## [Work required]
Which lines in the records below contain the word "bubble"? Return each of them.

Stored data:
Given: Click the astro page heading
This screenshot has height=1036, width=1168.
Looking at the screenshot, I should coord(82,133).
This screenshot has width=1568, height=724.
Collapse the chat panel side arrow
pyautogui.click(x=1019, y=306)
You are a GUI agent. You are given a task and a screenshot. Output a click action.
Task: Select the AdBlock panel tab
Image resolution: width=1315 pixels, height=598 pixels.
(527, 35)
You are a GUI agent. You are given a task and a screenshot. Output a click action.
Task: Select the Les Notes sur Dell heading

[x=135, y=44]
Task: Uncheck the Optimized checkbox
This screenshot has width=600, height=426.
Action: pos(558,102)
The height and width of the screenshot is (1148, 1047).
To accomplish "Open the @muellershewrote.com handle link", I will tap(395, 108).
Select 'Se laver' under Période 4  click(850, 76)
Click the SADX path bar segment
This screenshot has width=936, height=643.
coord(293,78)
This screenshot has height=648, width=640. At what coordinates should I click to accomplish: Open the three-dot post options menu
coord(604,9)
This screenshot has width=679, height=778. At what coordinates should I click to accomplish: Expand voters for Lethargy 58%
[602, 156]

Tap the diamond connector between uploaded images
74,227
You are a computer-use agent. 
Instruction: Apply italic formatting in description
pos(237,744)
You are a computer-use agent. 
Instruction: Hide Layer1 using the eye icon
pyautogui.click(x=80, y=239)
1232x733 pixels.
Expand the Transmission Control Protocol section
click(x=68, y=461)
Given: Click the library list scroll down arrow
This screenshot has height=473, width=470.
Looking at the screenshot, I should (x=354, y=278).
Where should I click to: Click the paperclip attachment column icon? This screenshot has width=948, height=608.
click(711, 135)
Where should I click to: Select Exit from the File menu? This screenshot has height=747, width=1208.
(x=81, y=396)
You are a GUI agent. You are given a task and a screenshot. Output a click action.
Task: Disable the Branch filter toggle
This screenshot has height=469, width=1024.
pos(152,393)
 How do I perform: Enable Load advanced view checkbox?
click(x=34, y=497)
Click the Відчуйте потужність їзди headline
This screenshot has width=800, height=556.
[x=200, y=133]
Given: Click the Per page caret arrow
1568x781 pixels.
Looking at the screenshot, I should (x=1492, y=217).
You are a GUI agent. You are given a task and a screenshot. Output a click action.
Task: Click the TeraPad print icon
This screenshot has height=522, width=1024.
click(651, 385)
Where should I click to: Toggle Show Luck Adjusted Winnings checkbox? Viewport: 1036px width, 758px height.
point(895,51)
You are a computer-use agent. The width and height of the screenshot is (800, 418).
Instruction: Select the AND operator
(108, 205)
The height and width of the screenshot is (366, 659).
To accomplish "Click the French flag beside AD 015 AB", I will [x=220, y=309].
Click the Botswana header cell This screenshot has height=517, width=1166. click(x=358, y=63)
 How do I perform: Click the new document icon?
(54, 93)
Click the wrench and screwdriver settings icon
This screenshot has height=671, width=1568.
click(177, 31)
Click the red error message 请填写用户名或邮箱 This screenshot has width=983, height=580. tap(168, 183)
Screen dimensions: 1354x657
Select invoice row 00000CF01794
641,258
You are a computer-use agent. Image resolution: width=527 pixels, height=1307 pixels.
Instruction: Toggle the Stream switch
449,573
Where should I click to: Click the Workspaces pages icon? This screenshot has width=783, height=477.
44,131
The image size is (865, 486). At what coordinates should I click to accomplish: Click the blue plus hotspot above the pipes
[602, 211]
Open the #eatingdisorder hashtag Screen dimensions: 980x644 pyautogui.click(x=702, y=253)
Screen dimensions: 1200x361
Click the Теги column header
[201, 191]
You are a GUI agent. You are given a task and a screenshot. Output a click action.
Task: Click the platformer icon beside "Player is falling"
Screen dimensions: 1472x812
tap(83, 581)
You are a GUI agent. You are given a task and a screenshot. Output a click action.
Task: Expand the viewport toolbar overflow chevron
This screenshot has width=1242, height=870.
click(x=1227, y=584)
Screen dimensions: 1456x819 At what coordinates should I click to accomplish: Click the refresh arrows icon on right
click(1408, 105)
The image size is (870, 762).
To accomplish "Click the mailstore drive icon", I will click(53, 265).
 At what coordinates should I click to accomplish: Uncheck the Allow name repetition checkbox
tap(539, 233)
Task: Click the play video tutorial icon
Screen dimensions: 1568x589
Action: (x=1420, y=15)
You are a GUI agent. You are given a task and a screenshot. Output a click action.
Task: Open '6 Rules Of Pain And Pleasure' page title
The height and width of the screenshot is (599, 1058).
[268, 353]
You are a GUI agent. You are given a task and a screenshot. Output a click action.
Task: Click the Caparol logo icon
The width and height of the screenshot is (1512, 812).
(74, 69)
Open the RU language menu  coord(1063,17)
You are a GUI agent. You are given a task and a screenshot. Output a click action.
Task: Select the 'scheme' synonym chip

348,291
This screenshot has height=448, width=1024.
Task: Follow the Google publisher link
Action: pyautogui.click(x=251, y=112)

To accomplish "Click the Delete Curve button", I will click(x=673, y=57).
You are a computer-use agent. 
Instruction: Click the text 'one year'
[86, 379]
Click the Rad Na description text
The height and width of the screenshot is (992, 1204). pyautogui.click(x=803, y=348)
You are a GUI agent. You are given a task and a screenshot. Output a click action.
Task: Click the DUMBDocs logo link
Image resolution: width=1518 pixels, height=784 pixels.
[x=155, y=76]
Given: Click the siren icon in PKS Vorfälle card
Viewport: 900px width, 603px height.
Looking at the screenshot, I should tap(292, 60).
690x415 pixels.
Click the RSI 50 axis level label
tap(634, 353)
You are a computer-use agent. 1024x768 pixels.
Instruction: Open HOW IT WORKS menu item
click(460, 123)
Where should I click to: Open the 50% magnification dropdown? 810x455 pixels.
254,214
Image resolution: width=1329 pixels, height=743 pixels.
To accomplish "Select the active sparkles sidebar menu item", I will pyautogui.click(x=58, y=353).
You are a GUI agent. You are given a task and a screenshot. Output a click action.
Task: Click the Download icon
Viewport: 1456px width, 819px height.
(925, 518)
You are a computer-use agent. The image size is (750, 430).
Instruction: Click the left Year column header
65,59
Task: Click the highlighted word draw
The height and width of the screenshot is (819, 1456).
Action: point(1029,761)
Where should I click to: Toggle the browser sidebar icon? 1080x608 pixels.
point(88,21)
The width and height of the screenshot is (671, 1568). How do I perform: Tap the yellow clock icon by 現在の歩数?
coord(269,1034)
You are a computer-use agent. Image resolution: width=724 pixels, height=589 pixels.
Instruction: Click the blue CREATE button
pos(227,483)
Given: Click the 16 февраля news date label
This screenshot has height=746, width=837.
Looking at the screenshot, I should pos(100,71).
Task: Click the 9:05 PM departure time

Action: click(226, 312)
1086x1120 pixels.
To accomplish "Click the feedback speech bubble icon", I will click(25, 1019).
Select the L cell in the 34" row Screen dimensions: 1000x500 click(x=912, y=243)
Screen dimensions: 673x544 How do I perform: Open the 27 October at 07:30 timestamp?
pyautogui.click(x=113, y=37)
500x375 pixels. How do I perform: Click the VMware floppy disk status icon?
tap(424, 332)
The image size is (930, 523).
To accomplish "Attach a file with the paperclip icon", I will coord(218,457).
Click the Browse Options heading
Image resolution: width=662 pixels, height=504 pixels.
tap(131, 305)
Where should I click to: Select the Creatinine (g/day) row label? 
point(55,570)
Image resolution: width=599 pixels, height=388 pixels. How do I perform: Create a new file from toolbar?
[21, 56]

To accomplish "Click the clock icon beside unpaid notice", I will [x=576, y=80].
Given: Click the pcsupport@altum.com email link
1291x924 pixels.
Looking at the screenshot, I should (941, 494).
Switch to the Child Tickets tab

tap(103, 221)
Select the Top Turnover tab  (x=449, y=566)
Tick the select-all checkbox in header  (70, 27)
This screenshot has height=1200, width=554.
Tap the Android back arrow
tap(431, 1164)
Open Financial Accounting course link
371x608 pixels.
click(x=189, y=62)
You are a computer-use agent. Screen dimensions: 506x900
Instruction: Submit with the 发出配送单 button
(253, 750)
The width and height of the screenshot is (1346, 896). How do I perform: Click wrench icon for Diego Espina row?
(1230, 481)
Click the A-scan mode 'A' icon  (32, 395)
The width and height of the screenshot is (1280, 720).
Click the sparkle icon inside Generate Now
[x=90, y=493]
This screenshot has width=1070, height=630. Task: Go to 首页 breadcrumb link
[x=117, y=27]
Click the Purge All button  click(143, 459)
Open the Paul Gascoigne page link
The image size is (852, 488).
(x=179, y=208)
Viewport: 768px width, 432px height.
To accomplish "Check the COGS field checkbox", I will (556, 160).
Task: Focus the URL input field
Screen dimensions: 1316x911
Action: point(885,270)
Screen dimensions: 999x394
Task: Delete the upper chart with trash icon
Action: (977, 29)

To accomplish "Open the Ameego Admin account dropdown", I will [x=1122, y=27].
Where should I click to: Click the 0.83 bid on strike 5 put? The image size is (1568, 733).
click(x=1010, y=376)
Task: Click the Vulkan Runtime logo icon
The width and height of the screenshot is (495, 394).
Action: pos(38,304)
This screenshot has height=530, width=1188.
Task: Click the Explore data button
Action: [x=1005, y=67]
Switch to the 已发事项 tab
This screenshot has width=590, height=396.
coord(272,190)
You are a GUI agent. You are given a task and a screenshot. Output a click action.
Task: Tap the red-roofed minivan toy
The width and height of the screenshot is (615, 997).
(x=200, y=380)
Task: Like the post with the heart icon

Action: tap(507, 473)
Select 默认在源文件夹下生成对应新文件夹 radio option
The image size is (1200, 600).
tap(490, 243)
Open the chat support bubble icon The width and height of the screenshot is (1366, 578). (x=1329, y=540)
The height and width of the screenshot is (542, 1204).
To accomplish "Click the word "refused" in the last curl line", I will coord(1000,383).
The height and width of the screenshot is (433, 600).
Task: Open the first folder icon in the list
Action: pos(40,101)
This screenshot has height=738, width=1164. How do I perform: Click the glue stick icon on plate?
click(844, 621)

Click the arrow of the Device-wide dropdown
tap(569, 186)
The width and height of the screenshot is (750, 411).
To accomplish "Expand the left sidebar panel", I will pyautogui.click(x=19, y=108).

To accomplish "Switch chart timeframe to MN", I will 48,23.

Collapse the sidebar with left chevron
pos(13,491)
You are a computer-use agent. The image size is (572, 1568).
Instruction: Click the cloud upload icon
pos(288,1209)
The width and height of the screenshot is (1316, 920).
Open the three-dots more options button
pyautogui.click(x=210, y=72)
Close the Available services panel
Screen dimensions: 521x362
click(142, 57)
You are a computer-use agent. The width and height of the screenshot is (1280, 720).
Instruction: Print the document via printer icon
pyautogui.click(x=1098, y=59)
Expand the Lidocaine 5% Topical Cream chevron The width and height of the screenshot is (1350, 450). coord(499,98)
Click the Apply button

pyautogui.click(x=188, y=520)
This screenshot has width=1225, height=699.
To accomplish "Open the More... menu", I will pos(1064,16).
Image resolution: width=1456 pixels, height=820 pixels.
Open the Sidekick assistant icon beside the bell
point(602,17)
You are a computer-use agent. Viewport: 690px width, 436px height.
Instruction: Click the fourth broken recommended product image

## [Problem solution]
To accomplish "Click the feedback speech bubble icon", I will click(25, 1019).
Open the chat support bubble icon The width and height of the screenshot is (1366, 578). (x=1329, y=540)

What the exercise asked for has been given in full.